Which is exactly what Catherine McElroy and Courtney Petracca, both geologists for Green Rivers LLC, were doing in the Marilla Park section of Deckers Creek Thursday.

Friends of Deckers Creek hired Green Rivers to perform a preliminary survey for a streambank restoration project from the White Avenue vehicle bridge to the pedestrian bridge, which connects East Brockway Avenue to the Deckers Creek Trail.

With waders on, survey equipment in hand and the temperature climbing to 60, the pair walked through the creek taking measurements.

“We’re just trying to get a jump start on everything before the leaves come out,” McElroy said. “Once the leaves are coming out, it gets a little harder to see all the satellites and get the survey completed.

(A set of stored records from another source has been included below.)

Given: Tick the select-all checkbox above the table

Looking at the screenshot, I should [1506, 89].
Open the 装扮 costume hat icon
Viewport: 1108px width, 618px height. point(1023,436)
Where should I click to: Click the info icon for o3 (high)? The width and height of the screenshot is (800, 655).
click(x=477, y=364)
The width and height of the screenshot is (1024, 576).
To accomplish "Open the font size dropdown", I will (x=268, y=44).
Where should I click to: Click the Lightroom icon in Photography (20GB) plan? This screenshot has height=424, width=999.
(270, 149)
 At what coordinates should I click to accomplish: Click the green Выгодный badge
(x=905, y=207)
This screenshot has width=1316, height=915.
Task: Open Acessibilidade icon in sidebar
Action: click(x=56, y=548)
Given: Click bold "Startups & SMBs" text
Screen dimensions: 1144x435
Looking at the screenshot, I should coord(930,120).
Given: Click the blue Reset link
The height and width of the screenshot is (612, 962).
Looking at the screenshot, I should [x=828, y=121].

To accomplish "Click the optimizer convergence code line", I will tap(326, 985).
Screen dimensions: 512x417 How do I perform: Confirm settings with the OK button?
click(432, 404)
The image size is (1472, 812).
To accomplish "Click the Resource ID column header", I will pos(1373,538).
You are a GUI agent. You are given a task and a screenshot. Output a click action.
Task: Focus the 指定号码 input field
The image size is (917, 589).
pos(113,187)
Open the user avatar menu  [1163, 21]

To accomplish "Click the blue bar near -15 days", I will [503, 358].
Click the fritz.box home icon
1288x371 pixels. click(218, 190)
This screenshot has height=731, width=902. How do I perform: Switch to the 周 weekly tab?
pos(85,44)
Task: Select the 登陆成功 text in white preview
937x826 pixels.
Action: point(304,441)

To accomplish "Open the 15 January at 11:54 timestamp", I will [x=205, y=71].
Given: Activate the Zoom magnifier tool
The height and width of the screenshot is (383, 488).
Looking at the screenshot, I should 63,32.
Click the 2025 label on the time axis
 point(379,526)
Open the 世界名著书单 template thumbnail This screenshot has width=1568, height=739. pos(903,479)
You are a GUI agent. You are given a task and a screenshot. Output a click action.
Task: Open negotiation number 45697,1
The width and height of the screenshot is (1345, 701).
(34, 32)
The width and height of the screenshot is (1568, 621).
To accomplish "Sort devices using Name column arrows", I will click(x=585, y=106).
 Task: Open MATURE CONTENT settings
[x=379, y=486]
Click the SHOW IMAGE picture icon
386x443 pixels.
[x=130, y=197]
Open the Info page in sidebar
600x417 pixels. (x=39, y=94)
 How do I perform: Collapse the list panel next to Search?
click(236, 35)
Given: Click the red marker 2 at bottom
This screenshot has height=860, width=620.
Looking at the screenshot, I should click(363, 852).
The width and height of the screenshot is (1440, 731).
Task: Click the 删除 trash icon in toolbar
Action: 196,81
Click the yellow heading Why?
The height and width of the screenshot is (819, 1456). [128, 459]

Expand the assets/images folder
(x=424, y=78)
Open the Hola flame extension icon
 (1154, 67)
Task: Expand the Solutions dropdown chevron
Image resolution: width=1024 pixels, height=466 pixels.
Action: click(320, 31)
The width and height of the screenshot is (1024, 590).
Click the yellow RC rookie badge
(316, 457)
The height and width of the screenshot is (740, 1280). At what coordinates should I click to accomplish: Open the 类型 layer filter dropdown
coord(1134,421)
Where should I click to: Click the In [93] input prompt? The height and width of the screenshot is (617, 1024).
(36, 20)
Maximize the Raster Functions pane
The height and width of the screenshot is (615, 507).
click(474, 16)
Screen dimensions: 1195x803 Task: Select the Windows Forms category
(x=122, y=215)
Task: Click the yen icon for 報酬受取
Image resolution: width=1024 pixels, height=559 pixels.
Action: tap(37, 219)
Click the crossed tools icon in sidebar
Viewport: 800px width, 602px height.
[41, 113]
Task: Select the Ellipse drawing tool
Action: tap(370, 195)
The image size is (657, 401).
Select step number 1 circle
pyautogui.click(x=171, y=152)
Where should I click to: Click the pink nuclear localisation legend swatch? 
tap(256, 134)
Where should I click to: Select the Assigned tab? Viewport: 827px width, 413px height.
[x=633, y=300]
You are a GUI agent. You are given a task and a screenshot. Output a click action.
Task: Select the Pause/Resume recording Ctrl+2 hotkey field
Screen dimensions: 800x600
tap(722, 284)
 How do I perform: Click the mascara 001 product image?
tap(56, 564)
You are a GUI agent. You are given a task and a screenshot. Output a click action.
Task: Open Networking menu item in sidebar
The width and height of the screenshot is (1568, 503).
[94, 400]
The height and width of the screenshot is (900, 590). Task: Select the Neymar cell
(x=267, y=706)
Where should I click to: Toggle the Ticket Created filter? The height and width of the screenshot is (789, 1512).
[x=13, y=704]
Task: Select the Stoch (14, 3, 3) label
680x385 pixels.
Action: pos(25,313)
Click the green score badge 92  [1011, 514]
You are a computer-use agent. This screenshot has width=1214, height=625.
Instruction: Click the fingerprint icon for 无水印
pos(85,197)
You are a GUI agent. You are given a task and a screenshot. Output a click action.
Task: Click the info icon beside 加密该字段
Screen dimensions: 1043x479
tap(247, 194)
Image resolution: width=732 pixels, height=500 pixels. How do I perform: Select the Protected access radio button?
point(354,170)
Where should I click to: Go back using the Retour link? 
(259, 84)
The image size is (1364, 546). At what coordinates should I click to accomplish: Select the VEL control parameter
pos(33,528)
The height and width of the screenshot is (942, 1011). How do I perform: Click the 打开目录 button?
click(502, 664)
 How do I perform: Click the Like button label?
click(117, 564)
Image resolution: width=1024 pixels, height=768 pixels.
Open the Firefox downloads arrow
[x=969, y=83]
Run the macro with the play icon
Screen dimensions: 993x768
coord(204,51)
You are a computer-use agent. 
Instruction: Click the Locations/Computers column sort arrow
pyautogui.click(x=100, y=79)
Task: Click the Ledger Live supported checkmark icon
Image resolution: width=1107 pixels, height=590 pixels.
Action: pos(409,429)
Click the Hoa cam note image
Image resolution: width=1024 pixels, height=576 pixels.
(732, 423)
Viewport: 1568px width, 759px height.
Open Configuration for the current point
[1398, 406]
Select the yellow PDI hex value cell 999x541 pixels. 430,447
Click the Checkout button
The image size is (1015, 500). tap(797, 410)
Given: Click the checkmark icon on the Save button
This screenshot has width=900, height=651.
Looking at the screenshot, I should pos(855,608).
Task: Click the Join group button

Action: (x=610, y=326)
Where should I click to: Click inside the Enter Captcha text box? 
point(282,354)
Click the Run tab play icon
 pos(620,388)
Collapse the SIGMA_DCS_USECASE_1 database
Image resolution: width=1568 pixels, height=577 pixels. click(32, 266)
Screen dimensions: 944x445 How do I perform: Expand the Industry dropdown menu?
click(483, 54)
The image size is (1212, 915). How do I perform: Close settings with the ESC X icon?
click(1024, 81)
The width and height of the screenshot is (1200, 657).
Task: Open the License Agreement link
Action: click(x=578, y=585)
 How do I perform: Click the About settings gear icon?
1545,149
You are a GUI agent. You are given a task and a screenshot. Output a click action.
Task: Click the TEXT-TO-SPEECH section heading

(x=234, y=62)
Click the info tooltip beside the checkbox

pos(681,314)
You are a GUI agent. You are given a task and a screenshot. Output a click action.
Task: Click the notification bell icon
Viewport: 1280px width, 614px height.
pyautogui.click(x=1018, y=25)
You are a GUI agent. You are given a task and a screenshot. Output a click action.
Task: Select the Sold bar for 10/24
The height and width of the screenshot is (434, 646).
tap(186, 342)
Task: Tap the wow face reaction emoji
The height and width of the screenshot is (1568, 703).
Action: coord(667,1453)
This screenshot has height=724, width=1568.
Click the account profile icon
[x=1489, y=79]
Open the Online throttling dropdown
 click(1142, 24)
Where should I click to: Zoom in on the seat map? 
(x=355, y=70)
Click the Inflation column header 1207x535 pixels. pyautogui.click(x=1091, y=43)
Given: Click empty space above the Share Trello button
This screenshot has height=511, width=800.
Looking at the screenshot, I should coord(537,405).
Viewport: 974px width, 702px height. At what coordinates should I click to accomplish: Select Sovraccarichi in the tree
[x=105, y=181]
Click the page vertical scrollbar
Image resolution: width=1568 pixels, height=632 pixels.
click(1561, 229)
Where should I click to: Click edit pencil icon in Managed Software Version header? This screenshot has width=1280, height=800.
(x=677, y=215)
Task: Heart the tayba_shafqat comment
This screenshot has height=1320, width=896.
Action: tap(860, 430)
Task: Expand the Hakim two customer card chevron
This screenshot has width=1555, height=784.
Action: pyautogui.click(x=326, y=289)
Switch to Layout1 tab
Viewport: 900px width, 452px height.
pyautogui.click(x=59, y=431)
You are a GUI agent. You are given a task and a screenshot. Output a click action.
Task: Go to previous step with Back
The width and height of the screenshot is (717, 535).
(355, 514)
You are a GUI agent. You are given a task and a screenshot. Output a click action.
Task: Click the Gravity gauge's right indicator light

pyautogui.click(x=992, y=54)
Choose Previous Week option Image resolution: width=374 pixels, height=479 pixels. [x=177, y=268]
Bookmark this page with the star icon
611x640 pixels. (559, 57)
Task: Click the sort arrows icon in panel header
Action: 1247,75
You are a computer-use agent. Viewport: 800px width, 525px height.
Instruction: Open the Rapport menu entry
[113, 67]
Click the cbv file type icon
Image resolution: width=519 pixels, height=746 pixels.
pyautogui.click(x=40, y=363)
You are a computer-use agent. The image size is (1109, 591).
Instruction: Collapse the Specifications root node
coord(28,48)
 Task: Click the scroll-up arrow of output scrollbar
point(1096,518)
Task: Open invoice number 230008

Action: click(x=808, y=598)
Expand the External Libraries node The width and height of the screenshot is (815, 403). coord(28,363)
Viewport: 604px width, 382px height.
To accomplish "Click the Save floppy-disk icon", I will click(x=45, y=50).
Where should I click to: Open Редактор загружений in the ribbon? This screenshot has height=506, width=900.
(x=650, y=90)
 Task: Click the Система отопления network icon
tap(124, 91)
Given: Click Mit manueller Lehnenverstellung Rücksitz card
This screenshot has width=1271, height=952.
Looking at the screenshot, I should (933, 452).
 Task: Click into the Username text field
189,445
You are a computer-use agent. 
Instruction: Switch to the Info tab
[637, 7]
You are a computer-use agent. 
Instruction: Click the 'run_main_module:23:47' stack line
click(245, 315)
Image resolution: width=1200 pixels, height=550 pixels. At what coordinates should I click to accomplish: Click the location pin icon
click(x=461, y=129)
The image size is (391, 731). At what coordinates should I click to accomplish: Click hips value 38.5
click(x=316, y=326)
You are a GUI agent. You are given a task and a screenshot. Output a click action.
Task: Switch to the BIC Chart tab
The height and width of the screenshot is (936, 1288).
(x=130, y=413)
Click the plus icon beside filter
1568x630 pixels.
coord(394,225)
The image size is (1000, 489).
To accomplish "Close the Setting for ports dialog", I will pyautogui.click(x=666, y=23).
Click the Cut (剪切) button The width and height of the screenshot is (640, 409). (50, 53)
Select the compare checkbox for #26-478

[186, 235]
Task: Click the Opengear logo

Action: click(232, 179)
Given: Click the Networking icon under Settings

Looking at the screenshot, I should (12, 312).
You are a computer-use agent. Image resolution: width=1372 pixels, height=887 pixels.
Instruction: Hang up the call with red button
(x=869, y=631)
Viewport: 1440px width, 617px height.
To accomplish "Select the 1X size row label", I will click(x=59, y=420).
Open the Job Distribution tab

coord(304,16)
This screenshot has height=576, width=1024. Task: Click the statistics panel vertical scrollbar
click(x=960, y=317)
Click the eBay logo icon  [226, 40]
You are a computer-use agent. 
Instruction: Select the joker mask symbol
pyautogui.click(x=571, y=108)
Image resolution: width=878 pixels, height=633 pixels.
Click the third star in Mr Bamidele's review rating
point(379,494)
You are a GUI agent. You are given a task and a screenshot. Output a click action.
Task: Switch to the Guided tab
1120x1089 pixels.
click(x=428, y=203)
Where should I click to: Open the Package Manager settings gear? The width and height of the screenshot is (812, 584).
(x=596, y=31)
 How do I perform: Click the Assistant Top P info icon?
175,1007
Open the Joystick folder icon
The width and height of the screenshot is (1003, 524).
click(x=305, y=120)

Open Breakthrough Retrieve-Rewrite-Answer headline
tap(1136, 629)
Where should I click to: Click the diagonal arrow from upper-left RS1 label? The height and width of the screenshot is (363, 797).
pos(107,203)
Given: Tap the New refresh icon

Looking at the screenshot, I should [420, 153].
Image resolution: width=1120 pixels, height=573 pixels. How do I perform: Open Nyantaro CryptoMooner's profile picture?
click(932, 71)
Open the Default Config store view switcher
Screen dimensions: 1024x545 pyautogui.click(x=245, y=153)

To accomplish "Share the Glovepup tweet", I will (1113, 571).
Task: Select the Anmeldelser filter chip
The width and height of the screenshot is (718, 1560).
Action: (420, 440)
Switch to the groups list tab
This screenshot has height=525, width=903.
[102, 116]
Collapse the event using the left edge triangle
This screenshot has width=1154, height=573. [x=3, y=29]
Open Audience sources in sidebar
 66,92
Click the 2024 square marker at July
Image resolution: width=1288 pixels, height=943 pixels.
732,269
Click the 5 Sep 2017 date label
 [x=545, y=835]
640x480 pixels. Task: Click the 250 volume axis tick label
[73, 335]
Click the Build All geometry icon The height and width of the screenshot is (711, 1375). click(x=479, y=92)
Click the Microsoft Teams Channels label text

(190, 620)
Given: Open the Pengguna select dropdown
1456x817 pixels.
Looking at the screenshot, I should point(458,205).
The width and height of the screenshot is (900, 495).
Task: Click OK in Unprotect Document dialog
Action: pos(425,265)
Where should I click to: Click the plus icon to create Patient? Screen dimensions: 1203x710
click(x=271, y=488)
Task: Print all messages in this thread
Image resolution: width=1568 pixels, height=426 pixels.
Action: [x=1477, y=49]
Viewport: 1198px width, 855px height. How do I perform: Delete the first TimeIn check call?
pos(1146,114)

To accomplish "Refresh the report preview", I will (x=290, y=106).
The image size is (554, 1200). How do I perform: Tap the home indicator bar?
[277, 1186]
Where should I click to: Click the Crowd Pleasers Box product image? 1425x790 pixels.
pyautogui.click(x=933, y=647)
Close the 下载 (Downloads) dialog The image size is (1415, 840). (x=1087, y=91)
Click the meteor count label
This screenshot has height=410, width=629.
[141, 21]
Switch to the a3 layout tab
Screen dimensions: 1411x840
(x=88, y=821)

So it takes a little more time.”

McElroy said they didn’t have exact measurements available — they needed to analyze the data back at the office first — but that in some parts the water was deeper than her waders.

Deckers Creek is eroding in the Marilla Park channel and Green Rivers will use the data collected to design a proper, more-controlled, less-erosive condition, McElroy said. The project will also look to add structure and other fish habitat.

Jonathan Suite, operations manager for FODC, said with the Richard Mine treatment site coming online shortly, projects downstream have become more important.

“A lot of the pollution that makes Marilla so untenable and so nasty is going to be cleaned up. And you know, it makes it worthwhile to do further remediation in that section of the stream,” Suite said. “So acid mine drainage is a big concern there but even if that were cleaned up, just the fact that that stream is so channelized and so packed full of like sediment would, you know, make it not particularly hospitable for fish and the benthic macroinvertebrates.”

After the treatment plant is online and the bank restoration project is done, that section of the stream will be turned around, Suite said. He wasn’t able to give an exact date for the Richard Mine project’s completion as the West Virginia Department of Environmental Protection is in charge.

However, he said once it’s on, the effect will be immediately noticeable. Then, over time the built-up iron that coats the rocks will wash away and the stream should look better and better. 

As the pollution currently in the creek reaches the Monongahela River, its effect is lessened.

“They always say that the solution to pollution is dilution,” Suite said.

The upper section of Deckers Creek has been largely remediated and Suite said 10-inch trout have been pulled out of there by fishermen. It’s possible once the lower section is habitable, they could migrate there as well.